** Opening Listed records block **
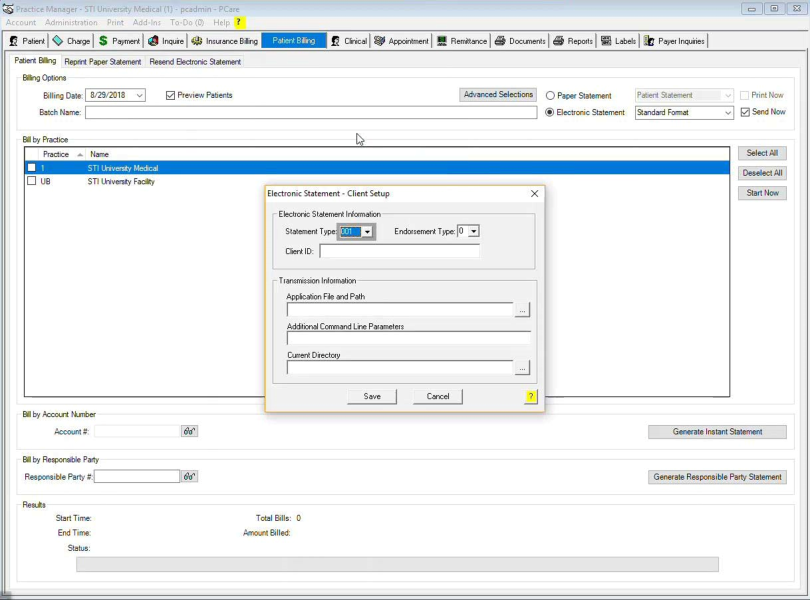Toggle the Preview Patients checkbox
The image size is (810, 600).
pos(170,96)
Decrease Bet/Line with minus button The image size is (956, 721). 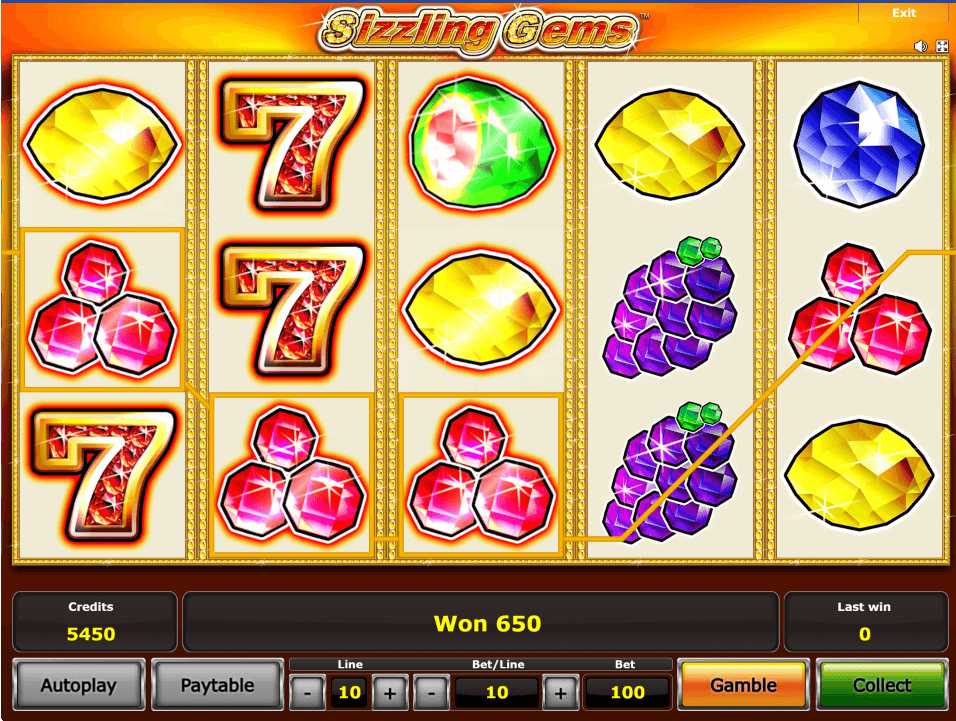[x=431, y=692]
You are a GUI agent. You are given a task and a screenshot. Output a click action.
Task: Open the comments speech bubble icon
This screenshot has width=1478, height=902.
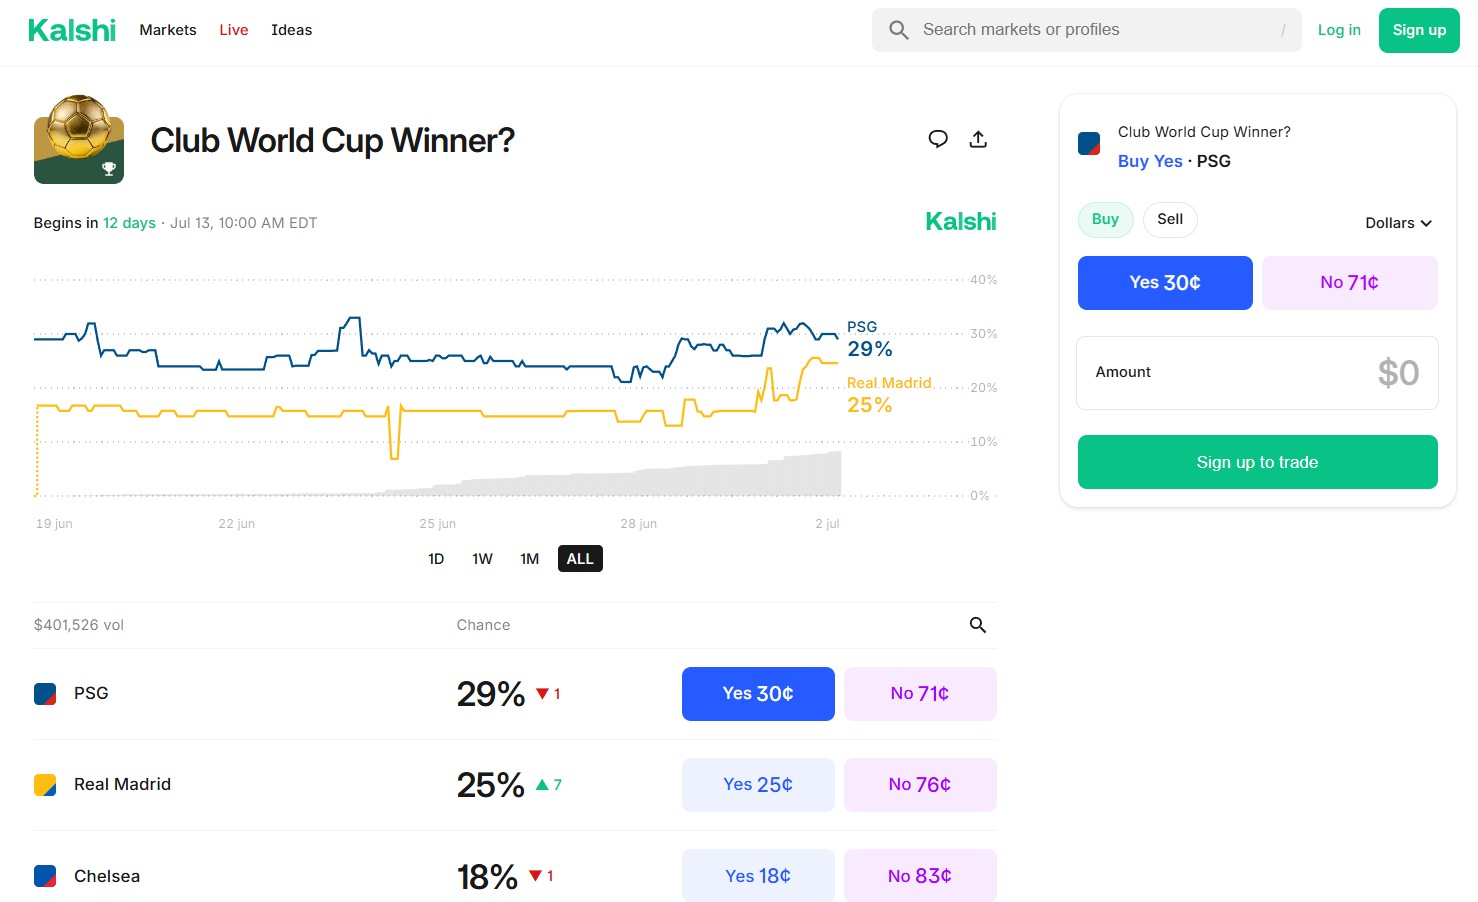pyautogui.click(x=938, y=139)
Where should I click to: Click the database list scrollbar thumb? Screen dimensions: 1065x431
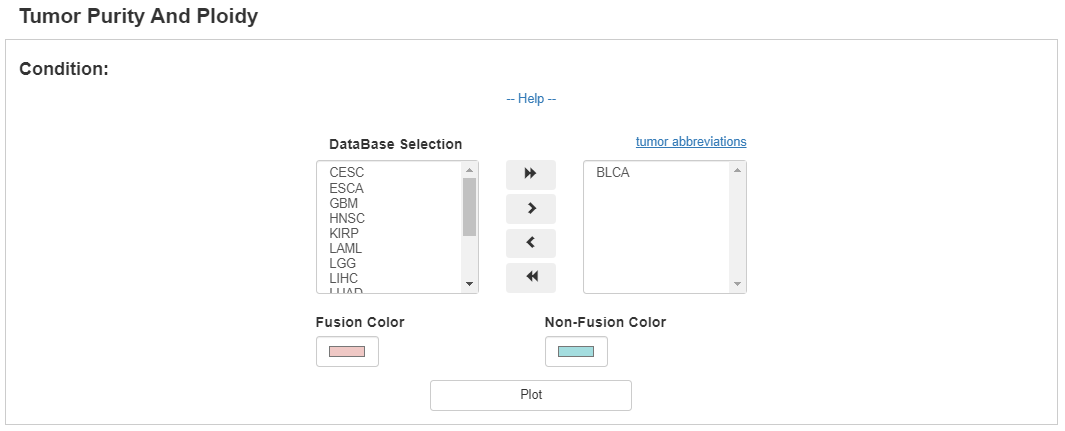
** Closing Listed records block **
> [Exercise prompt]
In the data above, find the line with "This screenshot has width=1478, height=902." and repeat it and every line after it through the end, exactly; leave the pictures out.

> [Result of this task]
This screenshot has width=1478, height=902.
pyautogui.click(x=938, y=139)
Where should I click to: Click the database list scrollbar thumb? Screen dimensions: 1065x431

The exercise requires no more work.